アポロはステージに立つ、相棒を見つめ言った。
「…あいつが【破壊卿】と呼ばれるようになったのは、破壊の神器を手にするずっと前だ。今じゃ、神器を持ってるからそう呼ばれてると勘違いするやつの方が多いけど、そうじゃない。【破壊卿】はあいつの本質が、付けさせた名だ」
弱い君らに教えておいてあげる。
「ネロはよく自分のことをこう言う」
天才ではないが、力には恵まれた
「あいつは闇の魔法使いだと言われてるけど、本当は少し違う。ネロの扱う魔力は闇の魔力の中でも特に希少、『常闇の魔力』と呼ばれる至宝の魔力だ」
闇の魔力の本質が、『吸収』とするのなら
常闇の魔力の本質は『拒絶と破壊』
「あいつの力はありとあらゆる魔力を拒絶し、原子レベルまでに破壊する力さ。
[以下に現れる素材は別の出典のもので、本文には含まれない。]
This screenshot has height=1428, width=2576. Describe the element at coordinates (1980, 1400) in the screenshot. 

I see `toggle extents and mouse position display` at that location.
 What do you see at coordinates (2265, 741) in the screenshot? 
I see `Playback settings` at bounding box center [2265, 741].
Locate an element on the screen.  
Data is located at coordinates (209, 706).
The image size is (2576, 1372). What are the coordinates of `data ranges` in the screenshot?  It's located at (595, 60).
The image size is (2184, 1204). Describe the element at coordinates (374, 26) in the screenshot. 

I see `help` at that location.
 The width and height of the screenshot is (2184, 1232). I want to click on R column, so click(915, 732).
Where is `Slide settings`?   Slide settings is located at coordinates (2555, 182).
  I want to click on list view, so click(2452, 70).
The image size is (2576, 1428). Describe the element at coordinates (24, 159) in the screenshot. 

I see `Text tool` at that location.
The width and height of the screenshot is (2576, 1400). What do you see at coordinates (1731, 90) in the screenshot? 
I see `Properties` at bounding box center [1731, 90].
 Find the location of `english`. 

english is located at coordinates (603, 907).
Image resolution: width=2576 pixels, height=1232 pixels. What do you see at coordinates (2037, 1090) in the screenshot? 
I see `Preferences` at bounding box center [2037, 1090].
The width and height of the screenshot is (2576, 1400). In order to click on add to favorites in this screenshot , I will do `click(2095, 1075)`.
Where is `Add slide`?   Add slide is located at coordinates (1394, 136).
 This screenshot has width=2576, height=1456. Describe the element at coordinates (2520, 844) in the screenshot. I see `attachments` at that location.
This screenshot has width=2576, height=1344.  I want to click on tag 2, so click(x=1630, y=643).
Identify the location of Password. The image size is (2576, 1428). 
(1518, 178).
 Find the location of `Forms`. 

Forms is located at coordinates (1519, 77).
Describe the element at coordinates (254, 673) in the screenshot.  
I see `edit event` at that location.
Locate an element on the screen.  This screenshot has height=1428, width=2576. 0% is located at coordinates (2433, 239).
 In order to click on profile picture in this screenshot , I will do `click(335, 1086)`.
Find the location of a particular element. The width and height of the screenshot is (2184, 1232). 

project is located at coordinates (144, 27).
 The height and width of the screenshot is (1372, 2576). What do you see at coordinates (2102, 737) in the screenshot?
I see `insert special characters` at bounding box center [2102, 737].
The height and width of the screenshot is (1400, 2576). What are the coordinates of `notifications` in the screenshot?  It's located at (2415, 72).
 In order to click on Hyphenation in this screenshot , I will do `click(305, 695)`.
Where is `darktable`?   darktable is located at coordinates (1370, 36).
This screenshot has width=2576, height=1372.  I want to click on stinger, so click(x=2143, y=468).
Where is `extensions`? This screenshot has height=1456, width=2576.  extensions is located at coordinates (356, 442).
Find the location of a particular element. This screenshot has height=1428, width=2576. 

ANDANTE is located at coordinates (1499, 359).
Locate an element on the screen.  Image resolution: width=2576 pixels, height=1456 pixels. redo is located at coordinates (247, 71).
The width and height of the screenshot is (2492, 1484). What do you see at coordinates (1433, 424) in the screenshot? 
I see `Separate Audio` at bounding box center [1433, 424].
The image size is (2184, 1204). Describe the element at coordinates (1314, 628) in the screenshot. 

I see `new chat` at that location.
その力は闇も光も全く通用しない。全魔力の中で文句無しの最強の力と言える。それがあいつの力。あいつの魔力だ」
ステージ上では、岩の巨神の腕のほとんどが破壊されてしまっている。
「何故だ!腕が再構築されぬ!!?」
ロッシュが何度腕を元に戻そうとしても、戻ろうとしない。
それどころか巨神のコントロールがどんどん効かなくなってきている。
「俺の魔力が貴方の魔力を侵食しているんですよ」
「…ネロ殿!」
「俺はほかの特殊部隊のように天才ではない。ジンノやルミのように底なしの魔力を持ってるわけでもないし、アポロのように感覚だけで魔力を完璧にコントロール出来るわけでもない。だが、力だけには恵まれた。血反吐を吐くような努力をしてこの力をコントロール出来るようになり、魔力不足も補える使い方を学んだ」
全ては彼らと共にいるために。
愛するものを守るために。
「俺は天才ではない、だが、彼らと共にいる為、あなたの想いに応える為、この力、全力で振るわせていただく!!」
次の瞬間、ネロ姿はロッシュの視界から突如として消えた。
いや、移動しただけだ
(速すぎて見えなんだ…!どこだ…!!)
ロッシュはすぐさま自身の周りに分厚い岩の防護壁を張るが、
「無駄ですよ」
「!!?」
振り返ると背後の壁が崩れ落ちていく。
「俺の前ではいかなる攻撃も、いかなる防御も、魔法である限り機能しない」
ネロの手が伸びる。
瞬きを出来ぬままにその手が心臓の真上に乗せられた。
ほんの数秒の行為が、酷くゆっくりに感じた。
〈ネオダーク〉エテリエ・リフュート
その呪文が唱えられた瞬間、ロッシュの目の前は暗くなり、そのまま意識を失っていった。